Collected data entries

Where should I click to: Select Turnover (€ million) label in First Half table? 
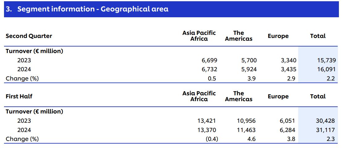[34, 112]
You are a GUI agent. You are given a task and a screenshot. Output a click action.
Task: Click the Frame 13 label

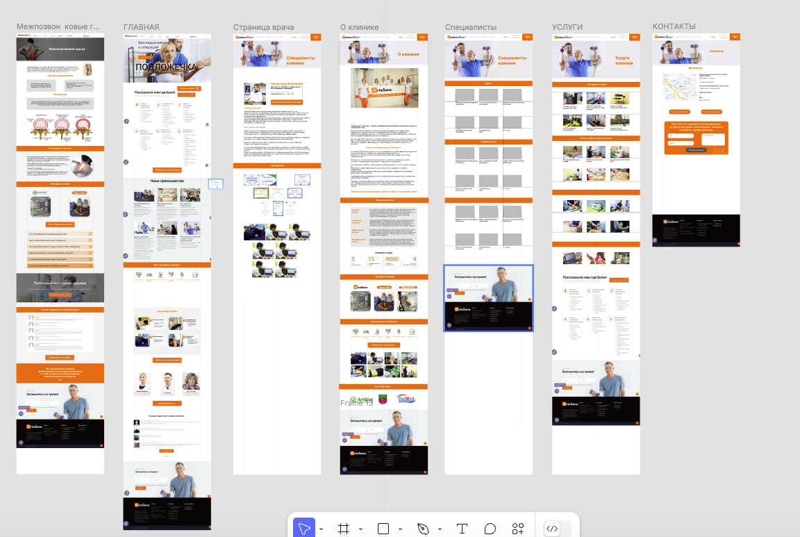click(356, 402)
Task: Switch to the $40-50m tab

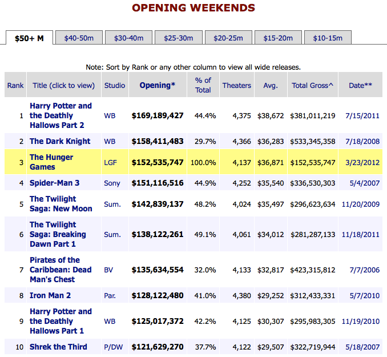Action: (83, 38)
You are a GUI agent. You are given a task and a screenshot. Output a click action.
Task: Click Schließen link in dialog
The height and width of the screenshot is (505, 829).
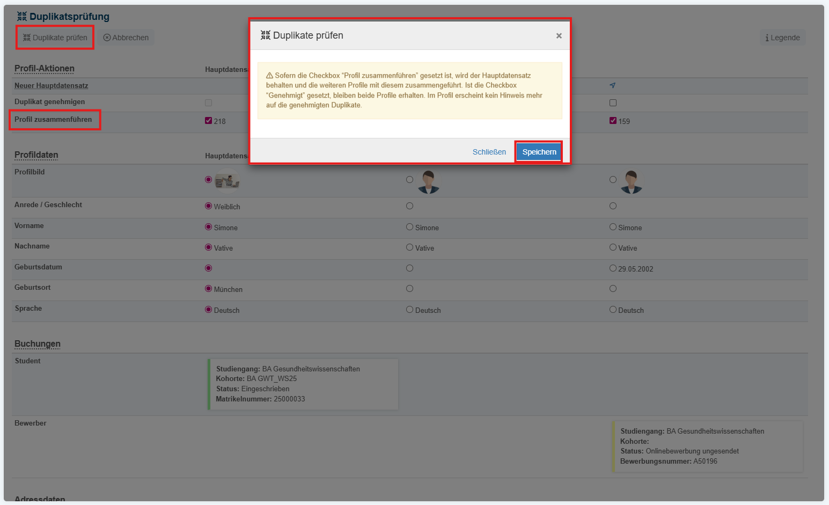(x=489, y=152)
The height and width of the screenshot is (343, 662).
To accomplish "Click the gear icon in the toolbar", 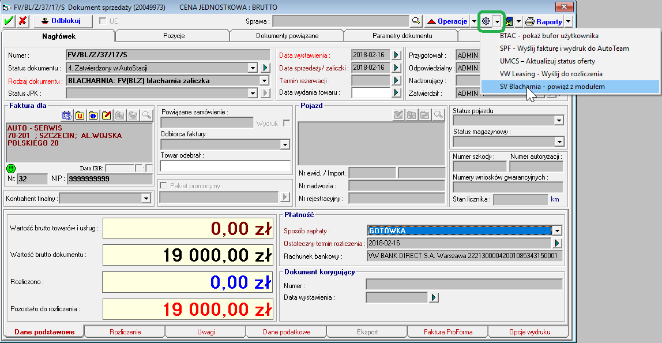I will tap(486, 21).
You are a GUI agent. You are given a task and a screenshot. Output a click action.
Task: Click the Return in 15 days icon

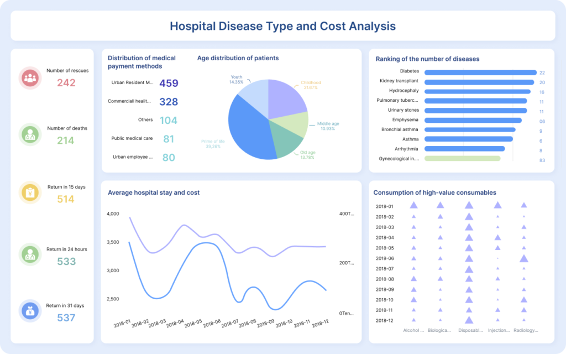[29, 192]
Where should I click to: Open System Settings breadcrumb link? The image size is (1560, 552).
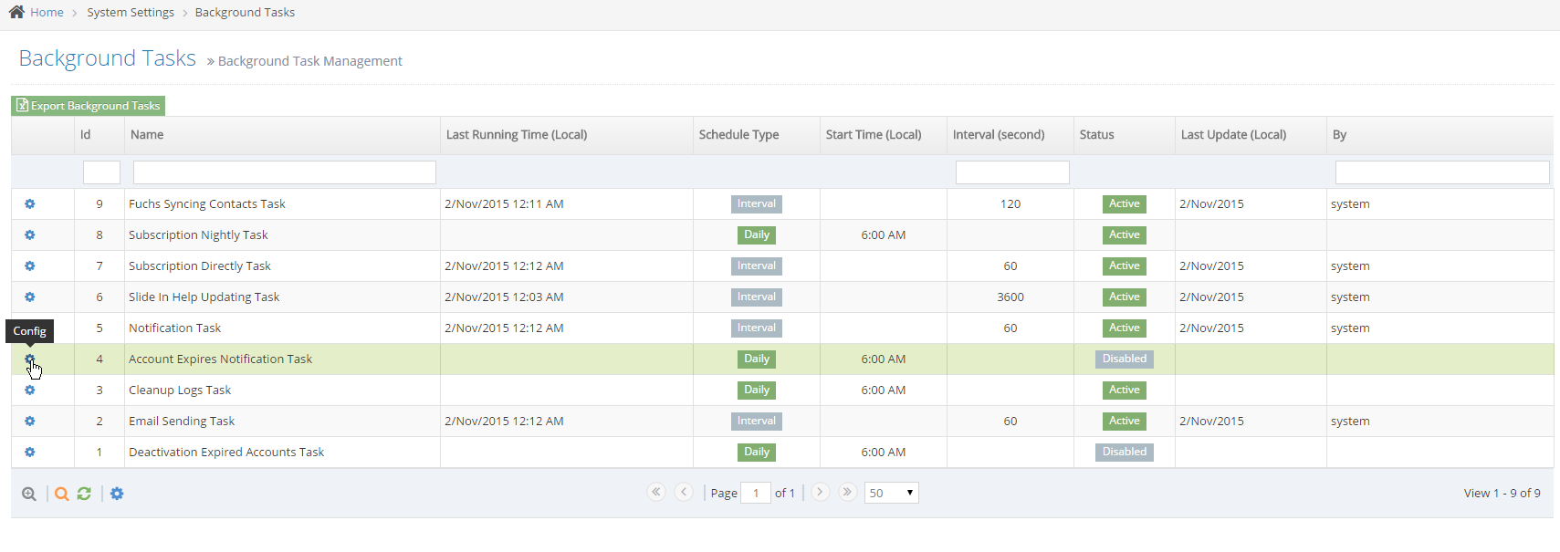(131, 13)
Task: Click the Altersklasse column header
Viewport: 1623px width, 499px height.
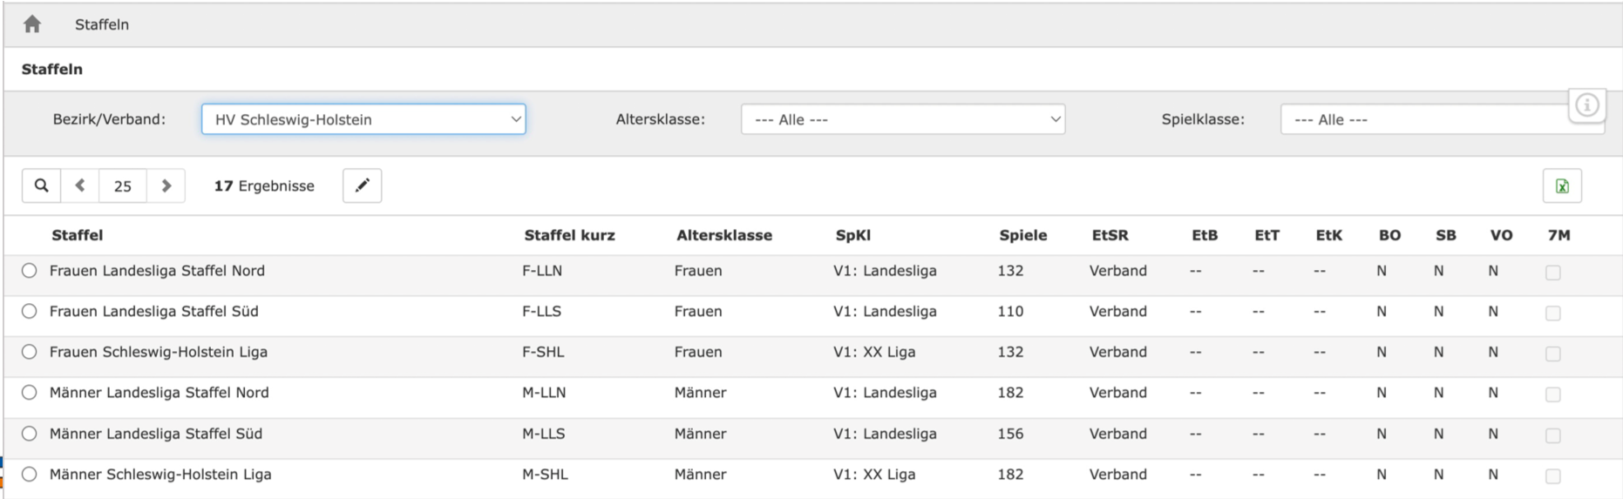Action: 723,235
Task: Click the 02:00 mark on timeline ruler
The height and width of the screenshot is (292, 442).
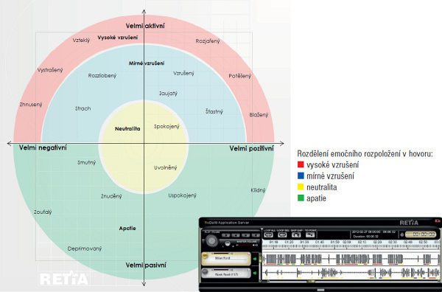Action: [x=347, y=243]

* What the exercise asks:
Exactly the lines from the one that contains "Task: Click the 02:00 mark on timeline ruler" to the last line of the data, both included, should be set down, and no pictures should appear among them.

* Solved problem:
Task: Click the 02:00 mark on timeline ruler
The height and width of the screenshot is (292, 442).
Action: [x=347, y=243]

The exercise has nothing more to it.